— STUDY TEXT —
- Born: June 21, 1924 New York City, U.S.
- Died: November 3, 1997 (aged 73) New York City, U.S
- Education: Columbia University (BA); New York University (MBA);
- Occupations: Publisher; editor; writer;
- Known for: Publisher of Barron's

= Robert Bleiberg =

American writer

Robert M. Bleiberg (June 21, 1924 – November 3, 1997) was an American editor, publisher and writer. He was the long-time editor, publisher and editorial director of Barron's.

== Biography ==
Bleiberg was born in Brooklyn in 1924 and graduated from Townsend Harris High School in Manhattan and from Columbia University in 1943. He also received a master's degree in business from New York University Stern School of Business.

He joined Barron's in 1946 as associate editor after serving in the United States Army in World War II and being wounded in Okinawa. In 1954. he became editor of the newspaper and held the position through 1981. In 1980 he was named vice president of the Dow Jones magazine group, and in 1982 editorial director and publisher of Barron's. Bleiberg remained publisher until 1989, and was editorial director from 1982 until he retired in 1991. He was credited for increasing the circulation of the newspaper by fivefold and wrote a weekly column, where he expressed staunchly pro-free-market views and harsh criticisms against government intervention.

Bleiberg received an honorary doctorate from Hillsdale College, where he was also a contributor to the campus publication Imprimis.

In 1985, Bleiberg received the Elliott V. Bell Award by the New York Financial Writers Association. He was also named by the TJFR Group and MasterCard International as one of the 20th century's 100 best business journalists in 1999.

Bleiberg died of leukemia on November 3, 1997, at New York Hospital in Manhattan. He was called "The Great Contrarian" in his obituary by The Wall Street Journal.

— DATASET CONTENT —
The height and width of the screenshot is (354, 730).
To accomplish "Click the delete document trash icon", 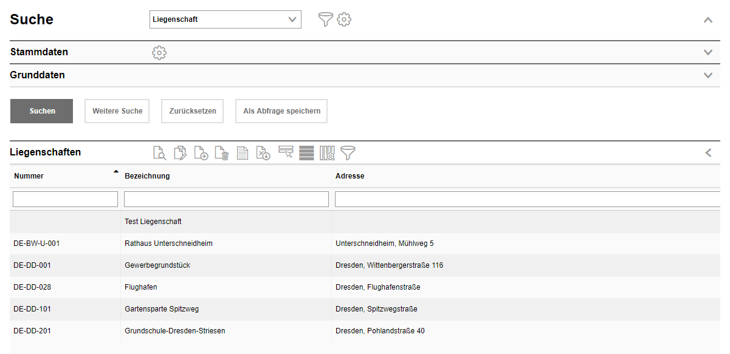I will tap(222, 153).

— PROBLEM DESCRIPTION —
In the text about Robert Bleiberg, which award did he receive in 1985, and from which organization?

— ANSWER TO THE PROBLEM —
He received the Elliott V. Bell Award from the New York Financial Writers Association.